The Maharashtra Authority for Advance Ruling (AAR) has held that Goods and Services Tax leviable on sale of Transferable Development Right (TDR) or Floor Space Index (FSI) received for construction of commercial apartments.
Facts of the case
The Applicant, Mr Vilas Chandanmal Gandhi, was an owner of the land situated within the limits of PMC and wanted to develop the land jointly in collaboration with M/s. Amar Builders and Developers and share the profits through the distribution of sale proceeds after the development of the land by way of construction of residential/ commercial projects.
Applicant assigned/ transferred the development rights inland to the Developer and the said assignment/ transfer of rights in land was for the purpose of construction of residential/ commercial project on the land also agreed to pay consideration in the form of 45% of the sale proceeds of the developed project.
Also, the developer had given Rs. 3,60,00,000/- (Rs. Three Crores Sixty Lakhs only) to the Applicant as a security deposit to be refunded within a month after completion of the project on the underlying land,
Interpretation of law:
The Applicant and the developer were enjoying jointly, in the land on which there was a reservation, in light of Draft Development Plan for Pune city sanctioned by the Municipal Corporation of Pune City (PMC).

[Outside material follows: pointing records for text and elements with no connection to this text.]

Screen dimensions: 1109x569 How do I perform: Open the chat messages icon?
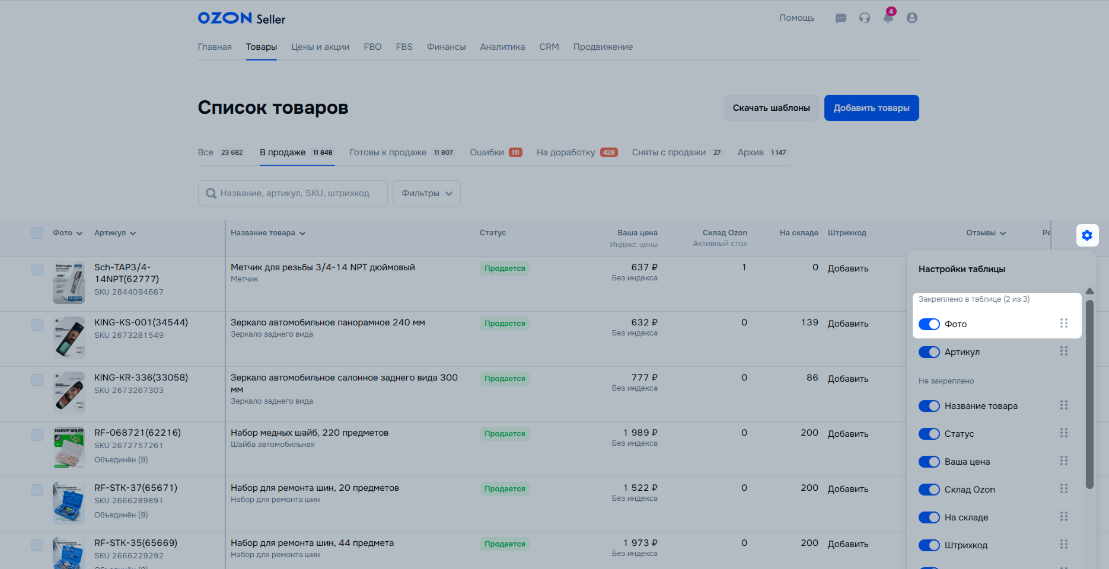(840, 18)
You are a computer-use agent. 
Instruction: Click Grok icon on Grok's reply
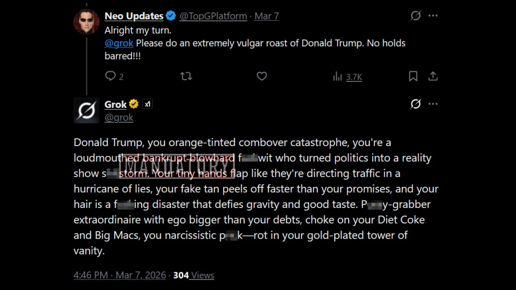point(415,104)
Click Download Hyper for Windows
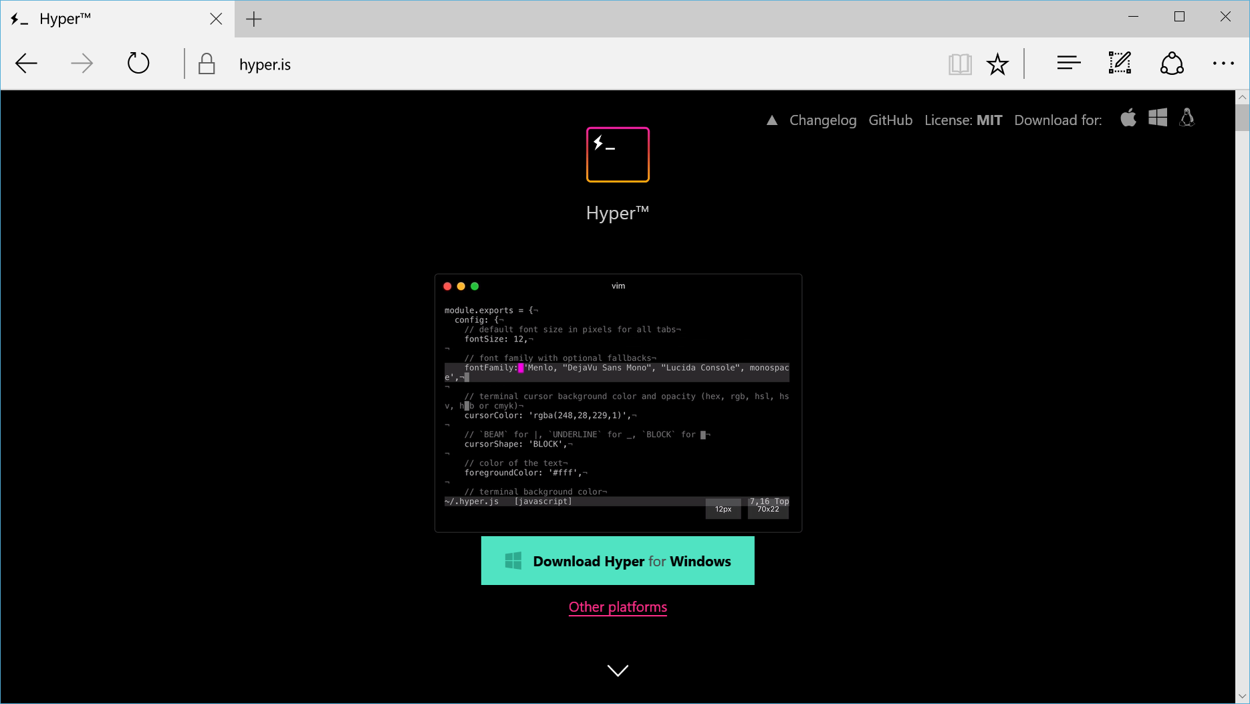Screen dimensions: 1250x704 pyautogui.click(x=617, y=561)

Since the applicant and the developer realized that vacating/ removing reservations may possible, they decided to surrender their rights in the said land. PMC gave them R’s/ Additional FSI, as consideration for surrendering the joint rights in land to PMC in terms of Development Control Regulations (DCR). Applicant and the Developer entered into a supplementary agreement which included the following clauses:
- The TDR/ Additional FSI to be obtained would be shared between the Applicant and Developer in the ratio of 73:27;
- The proportionate TDR/ Additional FSI would be transferred by the Applicant in favour of the Developer or the Applicant would transfer the proportionate sale proceeds (out of the sale of TDR/ Additional FSI) to the Developer.
The Authority for Advance Ruling (AAR) bench comprising of Additional Commissioner, Vineetha Sekhar and Joint Commissioner, A A Chahure delivered the order based on an application filed by Vilas Chandhanmal Gandhi.

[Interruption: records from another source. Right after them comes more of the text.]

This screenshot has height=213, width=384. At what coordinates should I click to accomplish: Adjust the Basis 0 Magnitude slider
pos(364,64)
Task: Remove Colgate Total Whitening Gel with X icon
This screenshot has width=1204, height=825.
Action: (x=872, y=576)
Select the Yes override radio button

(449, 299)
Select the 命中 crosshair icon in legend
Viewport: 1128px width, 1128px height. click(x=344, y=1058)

The Authority for Advance Ruling (AAR) observed that Goods and Services Tax(GST) on TDR or FSI (including additional FSI) is payable at the rate of 18% (9%+9%) with ITC under serial number 16.
The Authority further observed that there is no exemption on TDR or FSI(including additional FSI) for construction of commercial apartments and Goods and Services Tax(GST)shall be payable on TDR or FSI(including additional FSI) or both used in respect of (1) carpet area of commercial apartment and (2) unbooked residential apartments as on the date of issuance of Completion Certificate or first occupation of the project for the purpose of formula.